+++ Input for this task +++
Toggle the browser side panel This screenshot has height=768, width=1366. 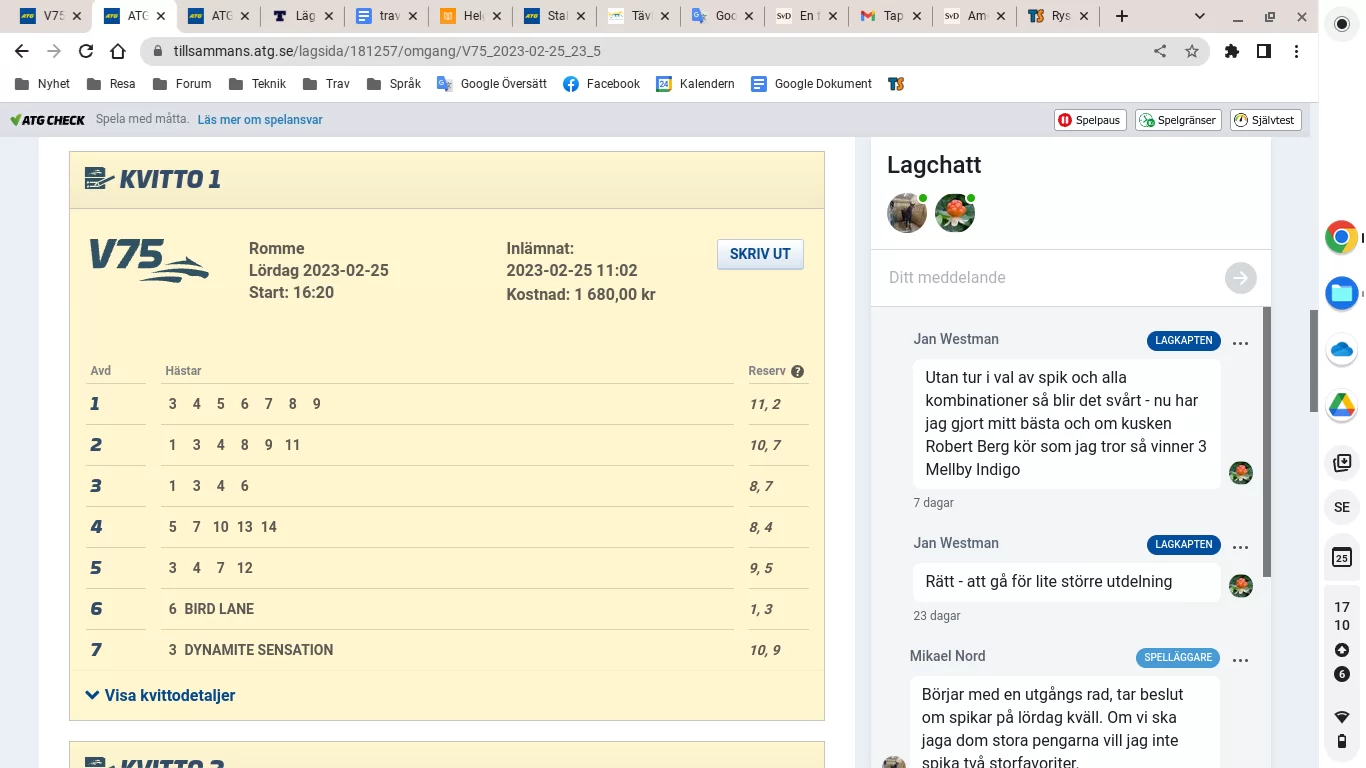coord(1264,51)
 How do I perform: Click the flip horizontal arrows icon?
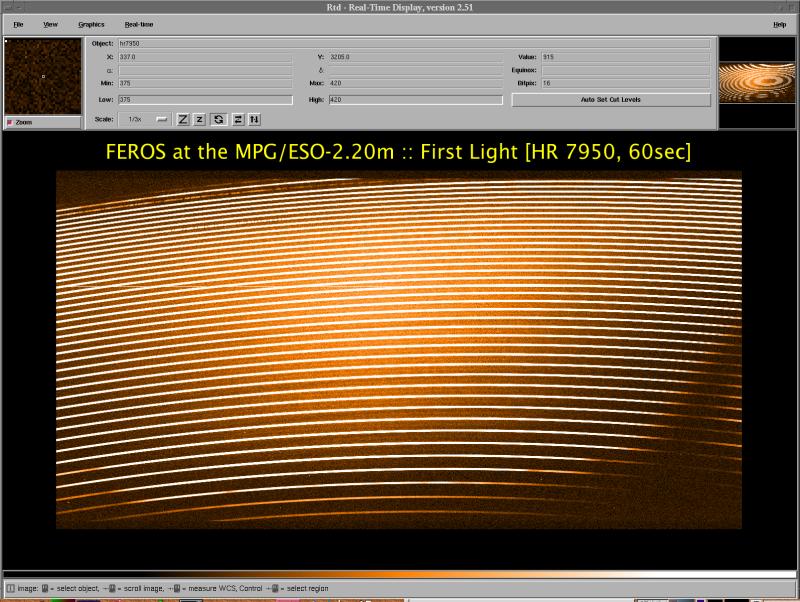click(x=238, y=119)
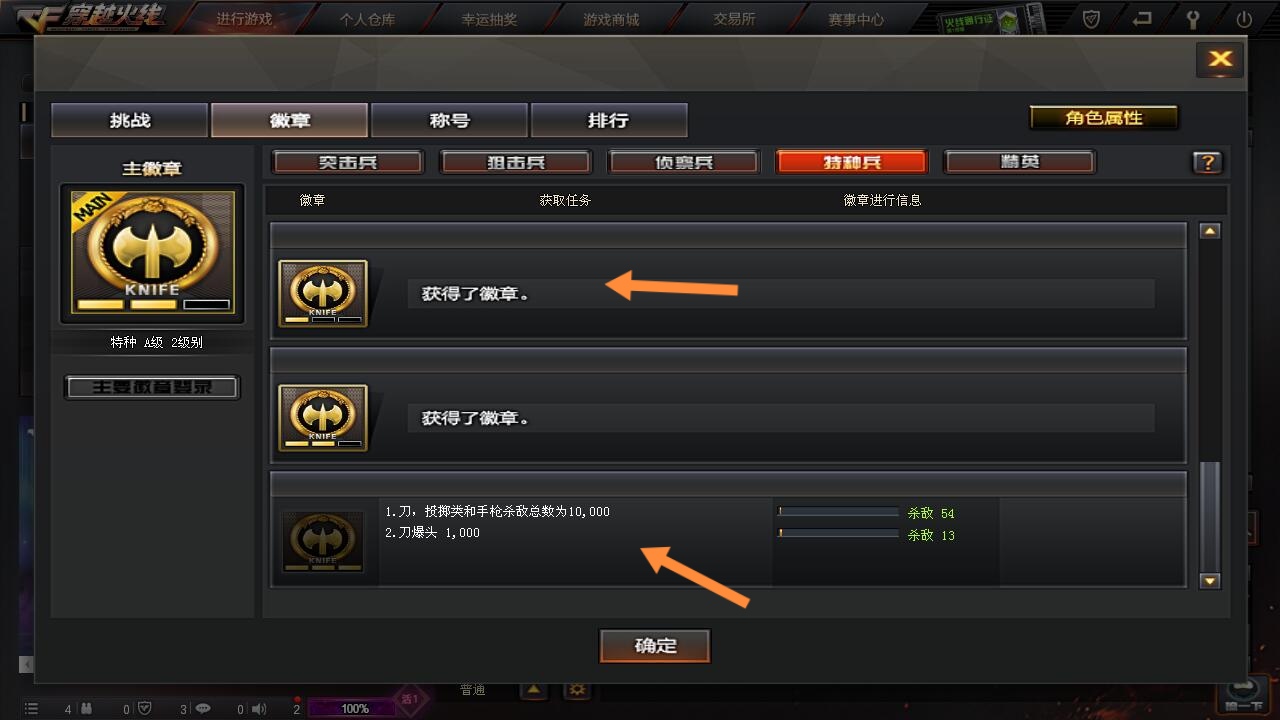Click the 确定 confirm button
This screenshot has width=1280, height=720.
[x=655, y=646]
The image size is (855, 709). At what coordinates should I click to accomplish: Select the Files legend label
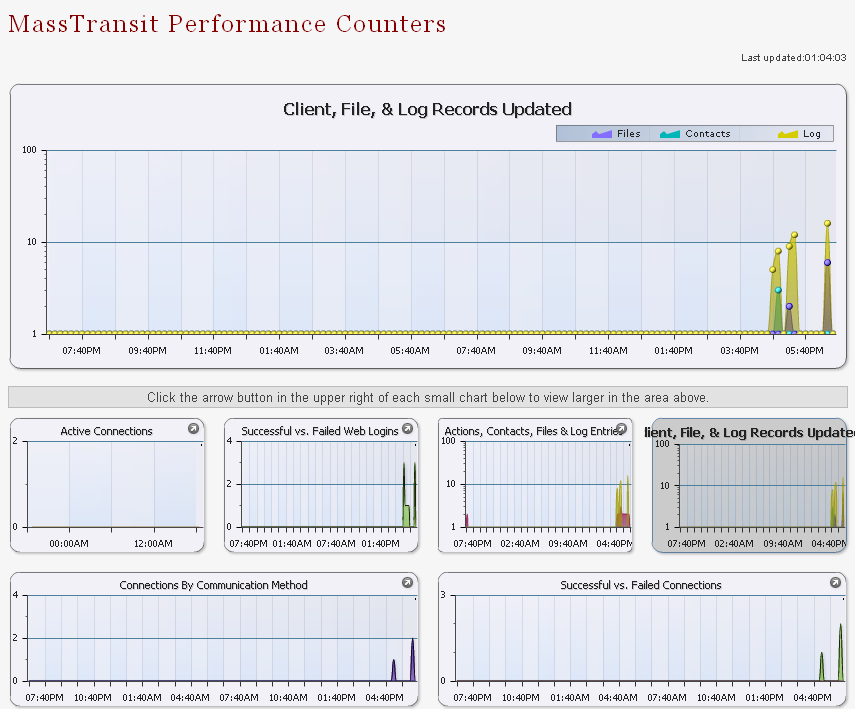click(x=629, y=134)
+++
#### Your instructions:
Retype word for word the span of lines above that begins with the line containing "How do I perform: Click" and ends with the last line of the records; skip all pictures.

#### Exercise answer:
 How do I perform: Click the flip horizontal arrows icon?
click(x=238, y=119)
Click the 确定 confirm button
This screenshot has width=1280, height=720.
[x=655, y=646]
The image size is (855, 709). At what coordinates should I click to accomplish: Select the Files legend label
click(x=629, y=134)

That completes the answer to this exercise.